Wright : Je pense que nous pouvons voir des progrès. Quand j’ai fait mon coming out en 2010, les gens sont restés sinistrement silencieux. Même mes copains artistes ne voulaient pas dire grand-chose. Et beaucoup d’entre eux au fil des ans, même aussi récemment qu’il y a deux mois, m’ont contacté et m’ont dit : « Mon Dieu, j’aurais aimé dire quelque chose ; je me sens plus à l’aise pour dire les choses maintenant, et j’ai beaucoup appris. » De toute évidence, nous ne sommes pas là où nous étions il y a huit ans. Il y a quelques années, Carrie Underwood a fait des remarques affirmant l’égalité du mariage. C’est énorme. D’autres artistes se sont enfin éloignés des déclarations du genre « J’aime tout le monde ; j’aime le pécheur, je déteste le péché ». Plus personne n’essaie vraiment ça, ce qui est génial. Je pense que des progrès ont été réalisés avec Ty Herndon et Billy Gilman, ainsi qu’avec moi-même. Il n’y aura plus jamais de première comme celle-là. Mais il faudra toujours qu’il y ait une première artiste actuellement commerciale qui sorte du placard, ce qui sera génial.

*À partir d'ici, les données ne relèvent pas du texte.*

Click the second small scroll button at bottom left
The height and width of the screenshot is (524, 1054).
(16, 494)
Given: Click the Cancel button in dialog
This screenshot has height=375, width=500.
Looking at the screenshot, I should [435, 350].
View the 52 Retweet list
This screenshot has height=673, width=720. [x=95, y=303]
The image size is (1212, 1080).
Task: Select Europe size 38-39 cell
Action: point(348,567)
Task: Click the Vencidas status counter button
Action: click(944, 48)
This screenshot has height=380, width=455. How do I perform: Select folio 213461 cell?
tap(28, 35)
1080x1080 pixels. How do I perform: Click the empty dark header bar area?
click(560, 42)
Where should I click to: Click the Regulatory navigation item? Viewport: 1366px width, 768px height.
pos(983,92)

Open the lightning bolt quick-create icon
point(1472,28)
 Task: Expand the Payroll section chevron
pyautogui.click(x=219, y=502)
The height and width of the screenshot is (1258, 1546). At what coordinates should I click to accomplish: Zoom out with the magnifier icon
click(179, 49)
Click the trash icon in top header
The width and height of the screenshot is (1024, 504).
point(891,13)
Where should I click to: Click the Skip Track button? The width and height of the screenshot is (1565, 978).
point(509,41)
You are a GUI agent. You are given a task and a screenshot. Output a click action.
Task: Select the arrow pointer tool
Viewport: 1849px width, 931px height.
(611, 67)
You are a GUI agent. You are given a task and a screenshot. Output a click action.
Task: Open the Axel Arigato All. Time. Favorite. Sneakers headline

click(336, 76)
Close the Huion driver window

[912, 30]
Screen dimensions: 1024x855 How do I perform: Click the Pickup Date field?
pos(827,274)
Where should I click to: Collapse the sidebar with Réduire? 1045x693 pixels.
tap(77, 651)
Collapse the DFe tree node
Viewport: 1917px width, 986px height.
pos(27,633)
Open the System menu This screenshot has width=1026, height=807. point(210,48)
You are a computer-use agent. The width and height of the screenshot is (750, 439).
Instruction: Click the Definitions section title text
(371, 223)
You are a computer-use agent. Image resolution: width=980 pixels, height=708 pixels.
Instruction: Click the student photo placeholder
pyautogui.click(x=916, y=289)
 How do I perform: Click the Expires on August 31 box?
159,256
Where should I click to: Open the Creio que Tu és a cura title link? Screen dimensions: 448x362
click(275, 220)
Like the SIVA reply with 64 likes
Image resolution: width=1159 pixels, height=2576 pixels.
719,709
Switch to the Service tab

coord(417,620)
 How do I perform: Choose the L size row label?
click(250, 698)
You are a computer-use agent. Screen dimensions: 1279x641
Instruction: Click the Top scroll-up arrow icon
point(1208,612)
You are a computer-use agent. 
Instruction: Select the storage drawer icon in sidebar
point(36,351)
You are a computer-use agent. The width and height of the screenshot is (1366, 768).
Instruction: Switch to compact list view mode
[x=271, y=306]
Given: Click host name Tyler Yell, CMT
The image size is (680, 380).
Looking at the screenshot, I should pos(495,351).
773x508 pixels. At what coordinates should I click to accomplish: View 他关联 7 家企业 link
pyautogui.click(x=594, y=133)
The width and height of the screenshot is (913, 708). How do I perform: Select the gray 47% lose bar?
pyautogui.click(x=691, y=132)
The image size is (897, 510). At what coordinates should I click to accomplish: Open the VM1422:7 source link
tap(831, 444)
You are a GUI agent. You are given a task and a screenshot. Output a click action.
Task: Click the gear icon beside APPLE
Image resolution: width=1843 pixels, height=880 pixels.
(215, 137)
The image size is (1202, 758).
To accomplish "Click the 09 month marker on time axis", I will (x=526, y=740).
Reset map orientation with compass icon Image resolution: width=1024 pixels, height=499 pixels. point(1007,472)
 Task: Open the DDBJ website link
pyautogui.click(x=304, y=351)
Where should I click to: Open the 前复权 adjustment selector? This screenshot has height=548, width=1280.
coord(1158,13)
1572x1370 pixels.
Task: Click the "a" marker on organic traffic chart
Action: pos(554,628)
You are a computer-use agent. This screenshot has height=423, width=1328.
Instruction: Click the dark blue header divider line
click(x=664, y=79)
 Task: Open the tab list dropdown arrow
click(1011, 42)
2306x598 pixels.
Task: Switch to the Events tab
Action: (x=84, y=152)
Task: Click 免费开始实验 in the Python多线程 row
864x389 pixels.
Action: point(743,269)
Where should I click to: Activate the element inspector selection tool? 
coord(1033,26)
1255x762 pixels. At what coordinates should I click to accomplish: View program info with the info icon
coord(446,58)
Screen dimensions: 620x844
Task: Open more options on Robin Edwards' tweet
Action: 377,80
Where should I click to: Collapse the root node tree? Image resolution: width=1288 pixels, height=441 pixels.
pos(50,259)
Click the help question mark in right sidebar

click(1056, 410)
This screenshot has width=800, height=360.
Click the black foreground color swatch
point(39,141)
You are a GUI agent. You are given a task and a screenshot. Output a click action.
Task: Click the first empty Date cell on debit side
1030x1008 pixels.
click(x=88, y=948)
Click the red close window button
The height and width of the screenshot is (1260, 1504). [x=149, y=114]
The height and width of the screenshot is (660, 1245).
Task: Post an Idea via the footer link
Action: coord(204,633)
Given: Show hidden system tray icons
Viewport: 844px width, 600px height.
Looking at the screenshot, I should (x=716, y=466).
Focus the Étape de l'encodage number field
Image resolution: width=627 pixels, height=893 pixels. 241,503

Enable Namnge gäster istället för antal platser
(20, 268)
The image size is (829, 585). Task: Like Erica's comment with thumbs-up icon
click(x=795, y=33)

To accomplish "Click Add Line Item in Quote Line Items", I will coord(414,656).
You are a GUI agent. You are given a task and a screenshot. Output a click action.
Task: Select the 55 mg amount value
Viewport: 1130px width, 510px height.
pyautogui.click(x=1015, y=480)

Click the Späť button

Mais plus de 20 ans après, n’avons-nous pas de stars country out parce qu’elles existent mais sont dans le placard ? Ou bien les artistes gays qui ont un penchant pour la country évitent-ils tout simplement d’entrer dans ce système ? Brandy Clark est la seule artiste out signée par une major, mais elle est plus un favori de la critique qu’un faiseur de hits avéré. Et après ça, la liste s’arrête là. Il n’y a pas de liste, en fait.
McAnally : Je pourrais presque parler pour Brandy dans la mesure où je suis presque sûr qu’elle ne dirait pas que le manque d’acceptation commerciale a quelque chose à voir avec le fait qu’elle soit gay. Notre tendance commerciale ne penche pas vers le genre de musique qu’elle fait. Il reste donc à voir si la sexualité a un quelconque poids là-dessus. Cela s’applique à d’autres . Nous n’avons pas eu d’artiste noir qui ait réussi à percer depuis Charley Pride (à la fin des années 60). On pourrait dire Darius Rucker, mais Darius était une grande star avant . Mais quand on regarde le nombre de personnes qui essaient de percer dans le secteur de la musique country, je ne pense pas qu’il y ait autant d’artistes gays que d’hétéros, ni autant d’artistes noirs que de blancs. C’est comme lorsque Tiger Woods a pris le contrôle du golf, ce qui était inhabituel pour une personne de couleur. On n’a pas vu alors une flopée de Noirs dans le golf. Il était exceptionnel dans ce domaine, et son parcours était différent. Nous sommes toujours à la recherche de cela dans le pays.
Wright : Est-ce que je pense que RCA est sur le point de signer un artiste masculin ouvertement gay ? Probablement pas, mais je pense que nous en sommes plus proches qu’il y a quelques années. Tout aussi important, je pense que les artistes apprennent à utiliser leur voix à ce sujet. Je pense que c’était terrifiant pour les alliés hétéros de penser, genre, comment dire quelque chose pendant la Spirit Week ? Comment puis-je dire que je soutiens mes fans gays et lesbiennes ? Je pense que les gens trouvent des moyens de s’affirmer d’une manière que nous ne voyions pas il y a huit ans, et parlons-en dans trois ans. Je ne m’attends pas à ce que tout le monde descende la 16e Avenue (de Music Row) en courant avec un drapeau arc-en-ciel. Mais le vieux discours « J’aime mes amis gays, je ne juge pas les gens » est dépassé, c’est un plaidoyer de dinosaure. Cela ne fonctionne plus, en 2018. Ils doivent le dire.